The good professor gave idyllic examples of blogs as mini printing presses available to all, DIY podcasting displacing broadcast radio, tailored news feeds replacing static front pages.
Seven years later this remains the dream of online news, the shift from the rigid, top-down media fortress of yore to something genuinely participatory and democratic. Citizen journalists bringing down governments, crowdsourced documents ripping the lid off transnational corruption.
The problem is that Rosen’s thesis has run up against a resource problem, especially in countries like Australia with a fraction of the philanthropic wealth of the United States (not to mention the developing world). It turns out that in most jurisdictions a bottom up-utopia is only capable of flourishing with a top-down funds injection — and probably only from that biggest of big cahoonas, the state. The business model for journalism is as broken as it’s ever been.
For what it’s worth, and sorry to depress you, but my advice to those considering a career in journalism is not to think about journalism at all. The best journalists have always been those with a natural and abiding interest in the world around them. A huge proportion of working journalists and politicians are still drawn from the milieu of politics, and very often student politics.
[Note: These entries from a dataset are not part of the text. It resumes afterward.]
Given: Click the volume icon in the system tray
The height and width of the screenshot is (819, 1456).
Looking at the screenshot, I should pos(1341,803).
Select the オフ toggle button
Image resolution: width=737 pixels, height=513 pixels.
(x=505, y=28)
It’s amazing how many of Crikey’s contributors, and my contacts, were active on campus and even at high school.
Journalism courses are also, arguably, unnecessary. Where once the basics of the craft used to be drummed into a fresh faced cadet in the newsroom coalface at 17, today undergraduates wade deep into the HECS mire to secure a spot in courses forced to teach peripheral “arts” subjects to stay relevant. Whoever coined the phrase “journalism courses are an escalator to nowhere” was on to something.
A practical organisation I sit on the board of, SYN Media in Melbourne, actually does more to craft well-rounded journalists than actual journalism schools. At SYN on air participation has on-air age cap of 26 — I’ve witnessed countless shy but interested wannabe hacks completely transform themselves into crack tabloid agitators with just a few hours behind the mic. It’s said that Victoria’s youth minister Ryan Smith dreads a SYN interview more than any other media call because the unorthodox grilling he gets is completely removed from the predictable inquiries of the Spring Street press pack (that’s Macquarie Street in New South Wales parlance).
So my message for the budding Judith Whelans in the room is to get involved, get interested, get curious about the world around you. You might not be able to find what’s left of traditional journalism, but hopefully journalism will eventually find you.